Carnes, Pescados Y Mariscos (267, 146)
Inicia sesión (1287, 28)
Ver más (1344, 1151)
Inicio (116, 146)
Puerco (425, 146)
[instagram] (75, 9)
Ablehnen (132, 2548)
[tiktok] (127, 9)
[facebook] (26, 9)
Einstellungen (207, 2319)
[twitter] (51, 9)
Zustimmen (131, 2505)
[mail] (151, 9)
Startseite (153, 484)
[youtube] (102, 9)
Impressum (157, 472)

***

■ Task statement: For every entry in the records above, write an exact copy.

■ Answer for the task:
Carnes, Pescados Y Mariscos (267, 146)
Inicia sesión (1287, 28)
Ver más (1344, 1151)
Inicio (116, 146)
Puerco (425, 146)
[instagram] (75, 9)
Ablehnen (132, 2548)
[tiktok] (127, 9)
[facebook] (26, 9)
Einstellungen (207, 2319)
[twitter] (51, 9)
Zustimmen (131, 2505)
[mail] (151, 9)
Startseite (153, 484)
[youtube] (102, 9)
Impressum (157, 472)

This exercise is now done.